● **What to produce**
Every line in the material below that includes "legend" should be copied.

● **Exercise input**
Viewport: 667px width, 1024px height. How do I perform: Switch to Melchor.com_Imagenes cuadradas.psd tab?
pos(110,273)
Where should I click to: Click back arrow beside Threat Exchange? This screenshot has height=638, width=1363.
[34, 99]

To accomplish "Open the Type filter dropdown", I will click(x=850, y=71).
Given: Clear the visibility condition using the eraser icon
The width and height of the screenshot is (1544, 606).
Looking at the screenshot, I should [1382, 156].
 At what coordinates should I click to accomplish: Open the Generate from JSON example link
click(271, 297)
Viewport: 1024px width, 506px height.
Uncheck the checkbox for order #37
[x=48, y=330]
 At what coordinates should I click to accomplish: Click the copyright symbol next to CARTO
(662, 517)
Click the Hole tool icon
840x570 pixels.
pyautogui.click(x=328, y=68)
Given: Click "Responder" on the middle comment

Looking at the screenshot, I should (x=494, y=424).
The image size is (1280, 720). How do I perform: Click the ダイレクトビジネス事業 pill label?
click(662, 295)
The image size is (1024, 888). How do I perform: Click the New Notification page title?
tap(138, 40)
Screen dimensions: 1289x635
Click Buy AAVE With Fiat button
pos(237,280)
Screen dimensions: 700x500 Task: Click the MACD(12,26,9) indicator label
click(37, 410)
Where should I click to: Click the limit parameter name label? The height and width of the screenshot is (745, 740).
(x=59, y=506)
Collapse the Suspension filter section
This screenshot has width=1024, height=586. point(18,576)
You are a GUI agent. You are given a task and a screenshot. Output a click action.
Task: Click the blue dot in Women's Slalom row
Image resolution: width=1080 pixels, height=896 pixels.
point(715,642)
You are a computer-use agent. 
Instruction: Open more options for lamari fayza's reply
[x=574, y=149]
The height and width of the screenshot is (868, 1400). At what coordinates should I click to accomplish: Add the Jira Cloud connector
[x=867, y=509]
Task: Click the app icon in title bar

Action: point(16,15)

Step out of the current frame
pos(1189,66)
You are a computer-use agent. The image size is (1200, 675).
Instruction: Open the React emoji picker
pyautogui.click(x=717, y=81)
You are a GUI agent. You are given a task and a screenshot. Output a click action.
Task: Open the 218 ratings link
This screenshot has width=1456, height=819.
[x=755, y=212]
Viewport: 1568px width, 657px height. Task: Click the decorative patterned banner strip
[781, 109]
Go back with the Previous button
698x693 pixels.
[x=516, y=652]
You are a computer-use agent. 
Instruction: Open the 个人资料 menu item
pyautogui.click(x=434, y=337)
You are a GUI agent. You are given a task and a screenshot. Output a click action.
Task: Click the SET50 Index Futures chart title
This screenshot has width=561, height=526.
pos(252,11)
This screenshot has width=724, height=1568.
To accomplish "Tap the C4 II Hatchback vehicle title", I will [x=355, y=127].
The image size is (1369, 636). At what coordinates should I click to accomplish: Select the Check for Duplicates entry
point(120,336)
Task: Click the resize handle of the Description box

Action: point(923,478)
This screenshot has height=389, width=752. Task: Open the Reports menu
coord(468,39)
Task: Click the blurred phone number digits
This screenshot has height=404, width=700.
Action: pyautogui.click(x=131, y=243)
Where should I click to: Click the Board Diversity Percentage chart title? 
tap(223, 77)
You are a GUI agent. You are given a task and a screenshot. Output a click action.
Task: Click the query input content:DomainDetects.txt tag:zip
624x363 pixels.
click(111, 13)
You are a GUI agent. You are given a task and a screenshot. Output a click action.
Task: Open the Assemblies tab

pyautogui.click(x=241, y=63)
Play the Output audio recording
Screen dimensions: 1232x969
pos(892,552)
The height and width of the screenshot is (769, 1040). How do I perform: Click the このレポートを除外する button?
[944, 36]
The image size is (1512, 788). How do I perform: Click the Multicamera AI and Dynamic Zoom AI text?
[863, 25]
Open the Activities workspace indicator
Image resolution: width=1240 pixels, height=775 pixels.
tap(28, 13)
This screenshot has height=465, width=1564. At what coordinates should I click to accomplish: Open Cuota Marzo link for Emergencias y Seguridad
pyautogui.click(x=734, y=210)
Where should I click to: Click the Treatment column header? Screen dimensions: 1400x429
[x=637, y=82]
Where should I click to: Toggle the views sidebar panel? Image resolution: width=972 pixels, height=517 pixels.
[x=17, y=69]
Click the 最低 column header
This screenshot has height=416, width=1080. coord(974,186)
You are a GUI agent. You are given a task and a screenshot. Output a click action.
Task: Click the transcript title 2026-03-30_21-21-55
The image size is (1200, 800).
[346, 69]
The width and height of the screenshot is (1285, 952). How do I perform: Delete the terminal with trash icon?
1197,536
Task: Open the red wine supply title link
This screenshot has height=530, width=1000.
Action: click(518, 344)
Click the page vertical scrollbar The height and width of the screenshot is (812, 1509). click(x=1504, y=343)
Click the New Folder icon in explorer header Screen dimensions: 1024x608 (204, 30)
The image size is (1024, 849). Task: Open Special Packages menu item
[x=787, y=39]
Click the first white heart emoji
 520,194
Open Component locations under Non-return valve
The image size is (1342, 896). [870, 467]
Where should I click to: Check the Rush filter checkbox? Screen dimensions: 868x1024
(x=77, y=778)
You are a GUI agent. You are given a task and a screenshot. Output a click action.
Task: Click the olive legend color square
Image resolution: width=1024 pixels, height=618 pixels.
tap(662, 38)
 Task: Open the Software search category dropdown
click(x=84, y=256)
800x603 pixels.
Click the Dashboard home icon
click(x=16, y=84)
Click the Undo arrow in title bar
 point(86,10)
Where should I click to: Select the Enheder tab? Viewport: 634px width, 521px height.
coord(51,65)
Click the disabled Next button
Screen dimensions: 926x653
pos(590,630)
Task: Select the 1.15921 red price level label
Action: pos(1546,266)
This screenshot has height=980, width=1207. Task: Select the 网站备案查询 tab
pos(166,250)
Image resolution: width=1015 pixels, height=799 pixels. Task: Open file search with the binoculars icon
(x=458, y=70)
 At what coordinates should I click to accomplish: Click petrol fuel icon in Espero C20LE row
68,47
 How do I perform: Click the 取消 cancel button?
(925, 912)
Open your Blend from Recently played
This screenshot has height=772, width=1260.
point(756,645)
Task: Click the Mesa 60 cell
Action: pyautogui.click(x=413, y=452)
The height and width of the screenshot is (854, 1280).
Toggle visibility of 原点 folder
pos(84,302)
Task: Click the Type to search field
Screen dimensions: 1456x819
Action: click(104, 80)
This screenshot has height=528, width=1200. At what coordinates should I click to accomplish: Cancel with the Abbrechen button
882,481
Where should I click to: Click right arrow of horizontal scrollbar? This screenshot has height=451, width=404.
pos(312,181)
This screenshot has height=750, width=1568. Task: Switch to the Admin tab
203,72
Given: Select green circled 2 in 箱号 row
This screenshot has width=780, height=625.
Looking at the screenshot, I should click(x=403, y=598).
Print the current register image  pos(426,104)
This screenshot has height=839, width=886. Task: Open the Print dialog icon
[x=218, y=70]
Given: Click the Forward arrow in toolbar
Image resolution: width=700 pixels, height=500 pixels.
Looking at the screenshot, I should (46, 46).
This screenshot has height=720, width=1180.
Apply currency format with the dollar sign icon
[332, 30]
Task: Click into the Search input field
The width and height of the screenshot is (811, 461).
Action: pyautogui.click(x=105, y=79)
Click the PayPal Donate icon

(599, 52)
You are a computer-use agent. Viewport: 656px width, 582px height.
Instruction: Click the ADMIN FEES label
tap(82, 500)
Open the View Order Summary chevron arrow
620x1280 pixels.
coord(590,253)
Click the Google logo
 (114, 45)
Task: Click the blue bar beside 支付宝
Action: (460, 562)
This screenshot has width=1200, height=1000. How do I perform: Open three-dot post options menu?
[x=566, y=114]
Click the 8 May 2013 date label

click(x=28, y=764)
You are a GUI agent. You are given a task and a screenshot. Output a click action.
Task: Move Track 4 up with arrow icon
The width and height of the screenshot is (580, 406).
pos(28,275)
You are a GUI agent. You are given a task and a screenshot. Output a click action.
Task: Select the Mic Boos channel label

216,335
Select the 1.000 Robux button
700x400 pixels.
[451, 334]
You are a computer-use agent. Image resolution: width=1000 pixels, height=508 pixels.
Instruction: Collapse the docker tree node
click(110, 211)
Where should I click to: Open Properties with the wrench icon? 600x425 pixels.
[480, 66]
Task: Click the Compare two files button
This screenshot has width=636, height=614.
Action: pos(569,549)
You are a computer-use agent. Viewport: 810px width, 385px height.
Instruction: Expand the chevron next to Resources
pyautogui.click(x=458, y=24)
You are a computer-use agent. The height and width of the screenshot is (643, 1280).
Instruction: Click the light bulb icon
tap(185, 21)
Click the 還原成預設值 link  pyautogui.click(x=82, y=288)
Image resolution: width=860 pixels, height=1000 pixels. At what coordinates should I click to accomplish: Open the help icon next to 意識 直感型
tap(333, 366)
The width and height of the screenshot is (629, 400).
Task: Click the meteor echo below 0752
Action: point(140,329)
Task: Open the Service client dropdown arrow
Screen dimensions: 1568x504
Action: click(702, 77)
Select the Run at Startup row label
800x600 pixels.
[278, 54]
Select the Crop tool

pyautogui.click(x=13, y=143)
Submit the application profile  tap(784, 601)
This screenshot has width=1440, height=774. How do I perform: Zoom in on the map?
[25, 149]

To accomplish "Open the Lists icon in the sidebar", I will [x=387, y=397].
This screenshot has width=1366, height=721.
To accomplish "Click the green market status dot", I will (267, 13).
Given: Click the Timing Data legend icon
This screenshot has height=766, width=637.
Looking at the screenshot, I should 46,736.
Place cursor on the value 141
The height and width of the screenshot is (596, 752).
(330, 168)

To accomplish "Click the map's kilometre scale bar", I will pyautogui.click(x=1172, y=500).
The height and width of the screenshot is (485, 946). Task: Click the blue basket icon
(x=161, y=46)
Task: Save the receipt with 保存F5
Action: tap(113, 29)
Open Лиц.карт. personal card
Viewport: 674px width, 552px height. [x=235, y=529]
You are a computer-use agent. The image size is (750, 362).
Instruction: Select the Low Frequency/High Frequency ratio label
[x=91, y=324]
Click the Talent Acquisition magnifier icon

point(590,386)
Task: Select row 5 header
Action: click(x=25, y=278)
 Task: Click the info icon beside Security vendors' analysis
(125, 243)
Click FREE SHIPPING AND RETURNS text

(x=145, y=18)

● **Answer to this problem**
Task: Click the olive legend color square
Given: Click the Timing Data legend icon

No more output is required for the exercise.